Uno studio recentemente pubblicato su Remote Sensing ha caratterizzato l’eruzione “nascosta” dell’Etna, identificata dal sistema di monitoraggio dell’INGV ma resa invisibile dalle nuvole
Un’eruzione vulcanica avvenuta durante una tempesta di neve sul finire di maggio, che ha generato un flusso piroclastico rimasto “inosservato” per circa 10 giorni, fino a quando le condizioni meteo sono migliorate e ai ricercatori è stato possibile accedere alle aree sommitali del vulcano.

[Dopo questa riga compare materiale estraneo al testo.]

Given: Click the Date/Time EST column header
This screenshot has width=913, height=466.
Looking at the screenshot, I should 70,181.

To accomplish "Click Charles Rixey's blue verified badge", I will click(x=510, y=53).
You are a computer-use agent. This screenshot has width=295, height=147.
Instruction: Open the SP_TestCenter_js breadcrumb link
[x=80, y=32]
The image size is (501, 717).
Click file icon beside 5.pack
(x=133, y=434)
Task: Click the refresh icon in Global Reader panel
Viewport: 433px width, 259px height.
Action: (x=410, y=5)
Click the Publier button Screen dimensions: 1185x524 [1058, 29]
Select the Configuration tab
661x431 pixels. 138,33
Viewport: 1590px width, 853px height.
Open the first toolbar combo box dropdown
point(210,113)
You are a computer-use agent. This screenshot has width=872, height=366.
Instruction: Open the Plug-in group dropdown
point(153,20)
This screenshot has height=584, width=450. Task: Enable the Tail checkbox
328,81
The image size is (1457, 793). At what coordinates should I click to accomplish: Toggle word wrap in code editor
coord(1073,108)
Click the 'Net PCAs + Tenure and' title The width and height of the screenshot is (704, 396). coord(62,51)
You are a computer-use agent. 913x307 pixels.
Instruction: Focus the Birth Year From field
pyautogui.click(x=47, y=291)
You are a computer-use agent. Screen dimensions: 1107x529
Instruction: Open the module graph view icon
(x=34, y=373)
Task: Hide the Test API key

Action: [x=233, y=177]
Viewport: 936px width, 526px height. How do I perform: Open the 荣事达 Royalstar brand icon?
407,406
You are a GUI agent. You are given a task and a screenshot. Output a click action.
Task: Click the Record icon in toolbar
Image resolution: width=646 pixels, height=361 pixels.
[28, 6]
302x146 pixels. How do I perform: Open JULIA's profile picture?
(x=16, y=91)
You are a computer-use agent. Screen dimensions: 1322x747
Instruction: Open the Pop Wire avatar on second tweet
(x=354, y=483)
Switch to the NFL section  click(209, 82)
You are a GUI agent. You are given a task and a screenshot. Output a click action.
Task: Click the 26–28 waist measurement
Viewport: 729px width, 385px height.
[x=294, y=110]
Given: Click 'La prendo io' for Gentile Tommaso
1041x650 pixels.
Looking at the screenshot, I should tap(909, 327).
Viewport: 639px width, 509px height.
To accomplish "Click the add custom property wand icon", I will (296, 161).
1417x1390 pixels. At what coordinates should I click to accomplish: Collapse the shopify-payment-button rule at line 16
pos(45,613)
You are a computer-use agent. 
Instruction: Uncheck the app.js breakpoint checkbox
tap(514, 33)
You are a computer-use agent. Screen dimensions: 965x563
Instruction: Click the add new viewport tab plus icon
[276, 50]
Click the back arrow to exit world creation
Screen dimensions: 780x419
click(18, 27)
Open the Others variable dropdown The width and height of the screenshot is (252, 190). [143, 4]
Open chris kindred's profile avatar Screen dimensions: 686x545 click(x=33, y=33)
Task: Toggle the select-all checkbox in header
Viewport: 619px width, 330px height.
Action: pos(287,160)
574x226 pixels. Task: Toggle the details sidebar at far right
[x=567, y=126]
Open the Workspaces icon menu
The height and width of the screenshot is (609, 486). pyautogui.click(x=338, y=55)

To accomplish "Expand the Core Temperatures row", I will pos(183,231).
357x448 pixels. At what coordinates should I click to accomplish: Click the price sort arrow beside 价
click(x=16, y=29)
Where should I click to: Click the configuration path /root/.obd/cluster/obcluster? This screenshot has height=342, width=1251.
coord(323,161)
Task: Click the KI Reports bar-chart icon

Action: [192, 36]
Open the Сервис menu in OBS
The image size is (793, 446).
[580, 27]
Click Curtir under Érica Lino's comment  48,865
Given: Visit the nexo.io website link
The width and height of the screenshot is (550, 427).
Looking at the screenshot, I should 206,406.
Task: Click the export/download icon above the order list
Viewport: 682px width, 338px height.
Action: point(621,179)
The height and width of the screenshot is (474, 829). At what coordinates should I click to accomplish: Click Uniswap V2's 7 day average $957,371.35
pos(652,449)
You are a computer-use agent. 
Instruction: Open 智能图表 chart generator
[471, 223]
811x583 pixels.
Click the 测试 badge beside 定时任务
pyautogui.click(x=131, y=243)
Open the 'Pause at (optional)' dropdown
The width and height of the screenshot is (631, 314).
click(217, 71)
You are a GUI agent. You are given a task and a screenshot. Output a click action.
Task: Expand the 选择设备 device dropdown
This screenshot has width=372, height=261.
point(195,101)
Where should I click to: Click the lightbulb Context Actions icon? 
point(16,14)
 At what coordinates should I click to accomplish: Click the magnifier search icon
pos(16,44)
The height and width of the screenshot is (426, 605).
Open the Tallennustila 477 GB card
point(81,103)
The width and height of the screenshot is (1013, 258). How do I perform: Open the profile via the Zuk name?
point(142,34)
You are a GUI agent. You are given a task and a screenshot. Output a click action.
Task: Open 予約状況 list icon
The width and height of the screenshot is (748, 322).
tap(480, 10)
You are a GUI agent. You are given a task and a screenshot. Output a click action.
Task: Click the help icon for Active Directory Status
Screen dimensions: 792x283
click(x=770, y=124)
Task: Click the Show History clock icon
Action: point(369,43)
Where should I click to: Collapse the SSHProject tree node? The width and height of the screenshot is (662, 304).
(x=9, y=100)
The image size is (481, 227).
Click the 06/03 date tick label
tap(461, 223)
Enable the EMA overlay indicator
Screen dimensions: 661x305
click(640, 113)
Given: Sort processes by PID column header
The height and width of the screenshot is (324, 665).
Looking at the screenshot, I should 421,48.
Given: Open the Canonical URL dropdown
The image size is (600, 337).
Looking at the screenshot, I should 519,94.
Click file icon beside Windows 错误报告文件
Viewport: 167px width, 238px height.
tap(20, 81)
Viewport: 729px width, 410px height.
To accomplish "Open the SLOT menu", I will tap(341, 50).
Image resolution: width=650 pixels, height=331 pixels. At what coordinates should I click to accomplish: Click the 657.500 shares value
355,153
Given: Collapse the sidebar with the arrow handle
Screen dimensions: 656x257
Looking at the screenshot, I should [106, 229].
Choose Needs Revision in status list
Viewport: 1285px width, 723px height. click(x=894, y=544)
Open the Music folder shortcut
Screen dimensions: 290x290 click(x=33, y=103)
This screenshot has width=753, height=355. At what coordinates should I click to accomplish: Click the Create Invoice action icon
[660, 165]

Sembrerebbe letteratura ma è quanto è accaduto lo scorso 21 maggio 2023 sull’Etna, come descritto nello studio “A Hidden Eruption: The 21 May 2023 Paroxysm of the Etna Volcano (Italy)” realizzato da un team di ricercatori dell’Istituto Nazionale di Geofisica e Vulcanologia (INGV), dell’Università Sapienza di Roma, dell’Università degli Studi dell’Aquila e dell’Università degli Studi di Cagliari.
“Il nostro lavoro, oltre a descrivere scientificamente l’evento eruttivo che ha interessato il cratere di Sud-Est dell’Etna, ha voluto richiamare l’attenzione sull’importanza e sull’efficacia dei sistemi di monitoraggio da remoto dell’INGV”, spiega Emanuela De Beni, vulcanologa dell’Osservatorio Etneo dell’INGV (INGV-OE) e co-autrice dello studio. “Infatti, nonostante il cattivo tempo avesse oscurato le telecamere di videosorveglianza installate sul vulcano, le altre stazioni di monitoraggio vulcanologico hanno funzionato correttamente e i segnali sono prontamente arrivati alla nostra Sala Operativa di Catania, segnalandoci che era in corso un’eruzione con fontana di lava ed emissione di due colate, una verso Sud e l’altra verso Est”.
Una settimana dopo l’eruzione i ricercatori dell’INGV si sono recati in area sommitale per eseguire rilievi con droni e procedere alla mappatura e quantificazione dei prodotti eruttati.
“Una volta giunti sul posto ci siamo accorti che un deposito di cui fino a quel momento non avevamo avuto contezza si era in realtà sovrapposto alla colata di Sud”, prosegue De Beni. “Dopo attente indagini di terreno e analisi sedimentologiche abbiamo scoperto che si trattava di una ‘corrente piroclastica di densità’ (PDC – Pyroclastic Density Current), ovvero un flusso di materiale magmatico misto a gas ad alte temperature che era sceso ad alta velocità dai fianchi del vulcano”.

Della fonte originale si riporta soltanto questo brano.